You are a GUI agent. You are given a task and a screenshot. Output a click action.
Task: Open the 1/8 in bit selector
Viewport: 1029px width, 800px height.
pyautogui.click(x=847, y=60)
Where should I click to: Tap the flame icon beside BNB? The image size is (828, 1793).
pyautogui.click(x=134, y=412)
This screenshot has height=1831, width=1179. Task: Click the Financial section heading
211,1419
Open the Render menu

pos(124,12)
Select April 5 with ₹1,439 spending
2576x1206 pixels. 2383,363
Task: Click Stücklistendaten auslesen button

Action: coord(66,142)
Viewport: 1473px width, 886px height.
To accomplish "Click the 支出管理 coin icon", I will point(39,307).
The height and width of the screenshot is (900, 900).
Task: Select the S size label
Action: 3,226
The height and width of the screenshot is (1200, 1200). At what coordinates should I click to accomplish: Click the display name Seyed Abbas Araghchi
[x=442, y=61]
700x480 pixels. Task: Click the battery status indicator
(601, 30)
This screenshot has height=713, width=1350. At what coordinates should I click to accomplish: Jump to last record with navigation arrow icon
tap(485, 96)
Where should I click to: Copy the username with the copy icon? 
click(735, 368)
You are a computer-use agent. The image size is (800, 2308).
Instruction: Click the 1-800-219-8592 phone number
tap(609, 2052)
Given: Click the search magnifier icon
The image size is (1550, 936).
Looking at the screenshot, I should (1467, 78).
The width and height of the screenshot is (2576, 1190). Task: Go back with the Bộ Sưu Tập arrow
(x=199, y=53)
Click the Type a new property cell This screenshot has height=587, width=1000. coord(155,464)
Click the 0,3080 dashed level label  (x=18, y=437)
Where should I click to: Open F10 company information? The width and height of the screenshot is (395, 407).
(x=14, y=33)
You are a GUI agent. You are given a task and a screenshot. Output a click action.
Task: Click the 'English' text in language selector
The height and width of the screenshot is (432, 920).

•••

When you answer, output each line of the data exactly as given, from its first line up to and including the one with "Viewport: 1473px width, 886px height.".

You are a GUI agent. You are given a task and a screenshot. Output a click action.
Task: Open the 1/8 in bit selector
Viewport: 1029px width, 800px height.
pyautogui.click(x=847, y=60)
Where should I click to: Tap the flame icon beside BNB? The image size is (828, 1793).
pyautogui.click(x=134, y=412)
This screenshot has height=1831, width=1179. Task: Click the Financial section heading
211,1419
Open the Render menu

pos(124,12)
Select April 5 with ₹1,439 spending
2576x1206 pixels. 2383,363
Task: Click Stücklistendaten auslesen button

Action: coord(66,142)
Viewport: 1473px width, 886px height.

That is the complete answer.